The USD/CHF pair remains muted in the initial Asian trading hours on Wednesday. The pair fails to preserve the previous session’s upside momentum and hovers in a very narrow trade band.

At the time of writing, USD/CHF is trading at 0.9201, down 0.01% for the day.

The US Dollar Index (DXY), which measures the performance of the greenback against the basket of six major currencies, trades near 92.70 after testing the weekly low around 92.30 on Tuesday.

The US 10-year benchmark yields fell to 1.28% with a 3.05% loss following the softer US Consumer Price Index (CPI) data, which eased concerns the Fed would have to start tapering early.
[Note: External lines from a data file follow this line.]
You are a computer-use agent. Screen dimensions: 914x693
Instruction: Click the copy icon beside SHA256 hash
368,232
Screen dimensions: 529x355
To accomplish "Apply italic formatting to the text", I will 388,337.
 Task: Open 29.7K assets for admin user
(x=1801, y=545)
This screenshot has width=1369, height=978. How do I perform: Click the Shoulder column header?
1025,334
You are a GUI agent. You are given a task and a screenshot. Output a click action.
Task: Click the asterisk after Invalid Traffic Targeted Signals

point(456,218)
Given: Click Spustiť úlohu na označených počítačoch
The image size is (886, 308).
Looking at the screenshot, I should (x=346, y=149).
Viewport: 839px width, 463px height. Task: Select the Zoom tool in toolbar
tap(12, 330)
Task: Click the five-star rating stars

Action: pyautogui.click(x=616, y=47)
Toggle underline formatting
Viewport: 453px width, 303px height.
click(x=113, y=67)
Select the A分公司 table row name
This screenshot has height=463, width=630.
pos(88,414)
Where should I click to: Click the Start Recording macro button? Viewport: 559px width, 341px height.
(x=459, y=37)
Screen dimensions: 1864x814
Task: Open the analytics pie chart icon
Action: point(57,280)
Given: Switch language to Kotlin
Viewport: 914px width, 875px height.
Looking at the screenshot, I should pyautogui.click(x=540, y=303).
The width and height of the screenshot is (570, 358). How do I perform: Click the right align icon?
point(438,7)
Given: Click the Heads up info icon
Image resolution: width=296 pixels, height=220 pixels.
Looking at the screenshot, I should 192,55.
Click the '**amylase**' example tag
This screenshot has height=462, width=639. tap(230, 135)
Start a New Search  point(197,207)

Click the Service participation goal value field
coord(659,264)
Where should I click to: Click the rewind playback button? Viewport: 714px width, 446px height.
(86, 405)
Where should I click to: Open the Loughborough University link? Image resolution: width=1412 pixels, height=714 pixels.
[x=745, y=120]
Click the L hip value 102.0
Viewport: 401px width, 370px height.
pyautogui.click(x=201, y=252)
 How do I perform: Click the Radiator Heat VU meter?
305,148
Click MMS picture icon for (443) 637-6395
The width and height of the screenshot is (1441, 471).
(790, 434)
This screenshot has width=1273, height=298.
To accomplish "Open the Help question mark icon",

The US Consumer Price Index (CPI), excluding the volatile food and energy components, rose 0.1% in August. Inflation grew 0.3% in the previous month as compared to 0.5% in July. The readings aligned with the Fed’s view of inflation as transitory and raised doubts about tapering this year.

It is worth noting that, S&P 500 Futures were trading at 4,443.05 with 0.57% losses, which indicates reduced risk appetite among investors.

On the other hand, the Swiss franc holds some ground on its safe-haven appeal amid risk aversion on the rapid spread of the delta variant of the coronavirus and its impact on global economic recovery.

Furthermore, strong economic data fuels the upside in the franc as Swiss producer and import prices jumped 4.4% in August on yearly basis. The Unemployment Rate fell to an 18-month low at 2.7% in August, mildly below the market consensus of 2.8%.

As for now, traders wait for the US Industrial Production data, NY Empire State Manufacturing Index, and Trade Balance data to gain fresh trading impetus.